De positie van werkers is zo veel verslechterd ten opzichte van ‘ondernemers’ dat schijn-ZZP, ofwel “schijnondernemerschap“, enorm is gegroeid. Opeens willen arbeiders ook doen alsof ze ‘ondernemer’ zijn.
Dit kan verklaard worden door onze culturele en politieke obsessie met ‘ondernemerschap’, maar tegelijkertijd is het ook een teken dat arbeiders juist afhankelijk worden van hun ‘werkgever’. Terwijl: schijn-ZZP-ers leveren vooral rechten in.
En die politieke prioritering van ‘ondernemers’ neemt steeds ergere vormen aan. Zo was het vorig jaar nieuws dat ‘ondernemers’ het zat waren dat er veel werd gedemonstreerd op de Dam in Amsterdam. Dat werd ook nog eens serieus genomen!
Terwijl: je zou mogen hopen dat het uitoefenen van grondrechten een hogere prioriteit krijgt dat het tijdelijke ongemak van een paar ‘ondernemers’, die er overigens zelf voor hebben gekozen om aan de Dam te gaan zitten. Omdat dat superwinstgevend is.
Maar dat is een reëel gevaar: hoe meer ‘ondernemers’ naar de mond worden gepraat, hoe eerder ze hun klachten gehoord kunnen laten worden. En hoe eerder iets compleet normaals kan worden neergezet als een groot onrecht.
Zo is de klacht nu dat ‘werkgevers’ het loon van zieke arbeiders moeten doorbetalen. De klacht is dus dat arbeiders niet zomaar bij het grofvuil gezet kunnen worden. En ook die klacht wordt serieus genomen.

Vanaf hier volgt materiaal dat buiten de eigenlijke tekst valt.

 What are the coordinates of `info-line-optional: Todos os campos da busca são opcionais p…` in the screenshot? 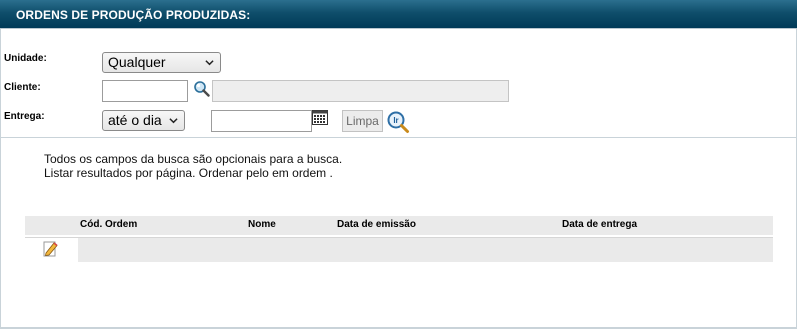 It's located at (194, 159).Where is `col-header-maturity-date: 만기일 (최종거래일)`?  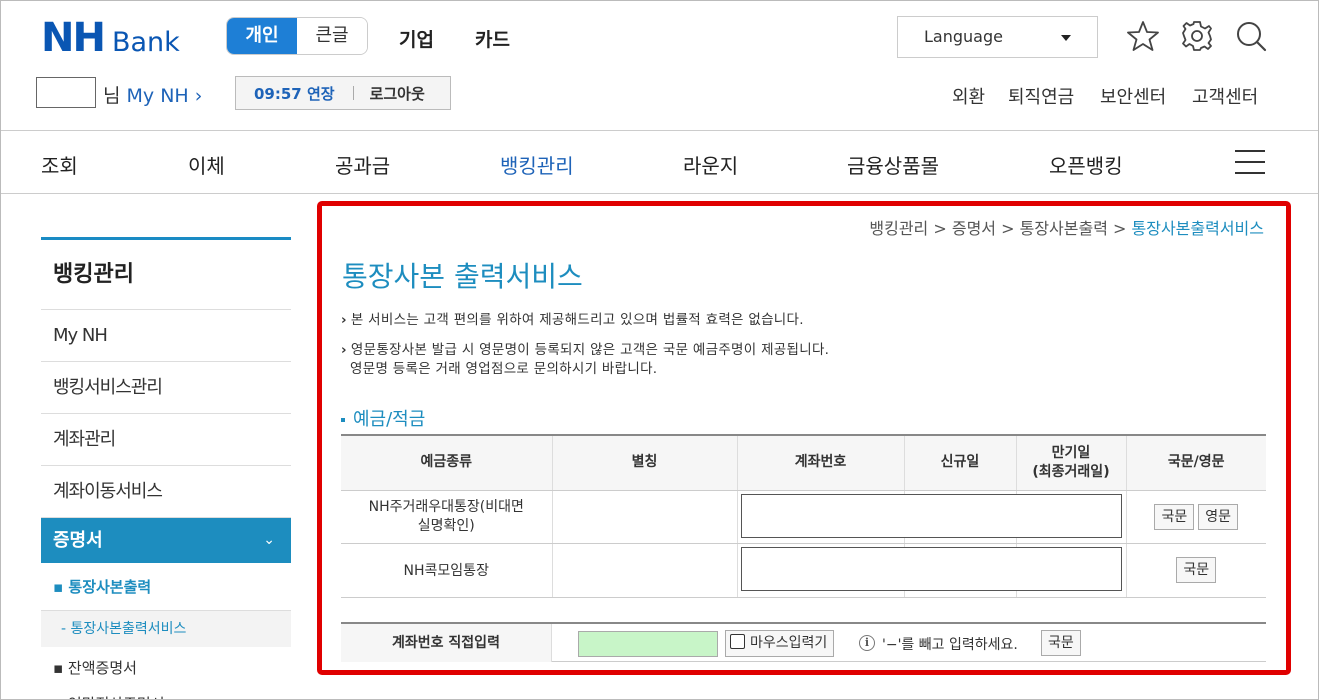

We kunnen de volgende klachten al raden: het ontslagrecht moet soepeler, het minimumloon is te hoog, ik wil zieke werknemers na twee maanden kunnen ontslaan… Want ‘ondernemers’ kunnen altijd blijven klagen.
Ik ben klaar met het eeuwige gejank over de ‘onderdrukking’ van zogenaamde ‘ondernemers’. En ik ben helemáál klaar met media en politiek die er klakkeloos naar luisteren. Dat ‘ondernemers’ klagen, is geen nieuws. Het is tijd om die mensen eens kritisch te bevragen.